Now I know that we shouldn’t take any individual pre-season result too seriously. However, with the only friendly win coming against non-league Carlisle, with then four defeats and two draws in the other six, it didn’t exactly paint a positive picture ahead of the big kick-off at Aston Villa on 16 August.
In the event, Anthony Elanga the only new signing to feature in that opening game of the season, loan signing Ramsdale on the bench. Thiaw was also an unused sub but clearly only on the bench as part of his integration into the squad, having arrived only days earlier. The other three of five permanent signings still to arrive.
We first saw Ramsey and Thiaw as late subs in the Liverpool match.
Ramsey then made his first start against Leeds and got crocked straight away.
Whilst Thiaw made his first start for Newcastle against Bournemouth on 21 September.
Woltemade’s first match where he was available came on 13 September and straight into the team and scoring the winner. That should also have been the first match where Wissa was available but crocked on international duty after signing for NUFC and still not available yet.
Especially as someone who invariably likes to give new signings plenty of time to integrate and adjust to new surroundings, Eddie Howe clearly hasn’t been helped by the fact that only one signing came in before August and had a proper pre-season.

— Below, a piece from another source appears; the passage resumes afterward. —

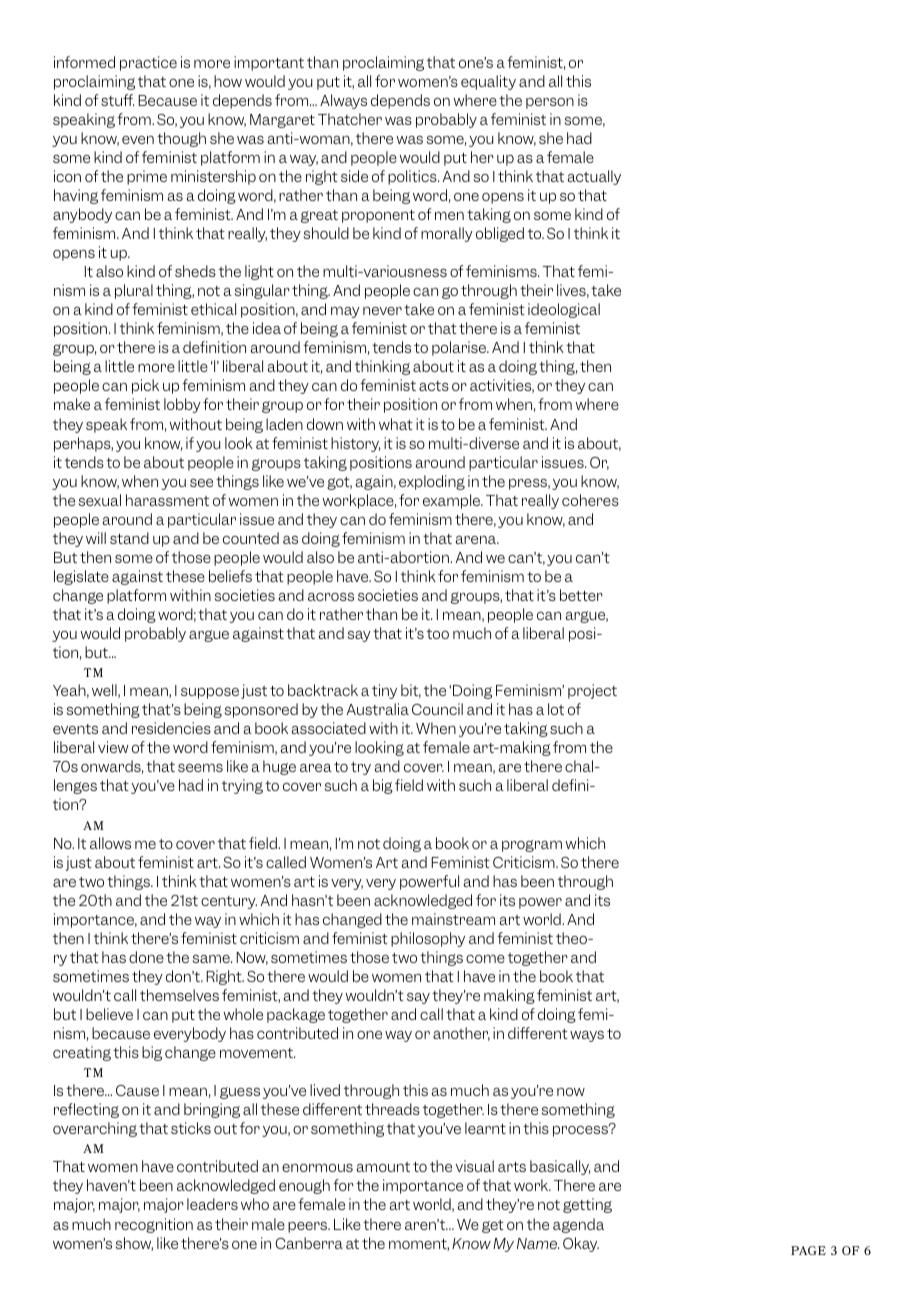 The width and height of the image is (924, 1308). I want to click on harassment, so click(167, 500).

With 11 Premier League matches now played, if all of the new signings had been available to kick off the season, that would have collectively meant a maximum of 66 PL starts so far. The reality has been only 20 between the six of them, with Woltemade (8) heavily (overly?) relied on and starting all eight league matches once signed and international clearance to play, then you have Thiaw (8) and Elanga (4), with Ramsey just the one Premier League start and both Wissa and Ramsdale yet to make one.
Of course, the fact that Elanga was a Premier League experienced player and signed in good time, yet has only started four of the eleven Premier League matches, isn’t a great positive.
However, I wanted in this article to concentrate on these longer standing factors that were always set to impact this 2025/26 season, especially the early stages of it. So the situation that ended up seeing Minteh and Anderson sold in June 2024 when they should have now been big players for Newcastle now, plus how this summer’s transfer window has led to so many extra complications, but call a half for now on the rest.
This article is lengthy enough and I will shortly follow up with another, going into all the other various areas and issues, giving my take on the quality of the signings made, the injuries and suspensions that have impacted, the tactics and formations used, the packed schedule of matches, with special focus naturally on Eddie Howe himself and how successfully (or not) he has coped with the cards he has been dealt. Plus how I personally see the season turning out as we go on.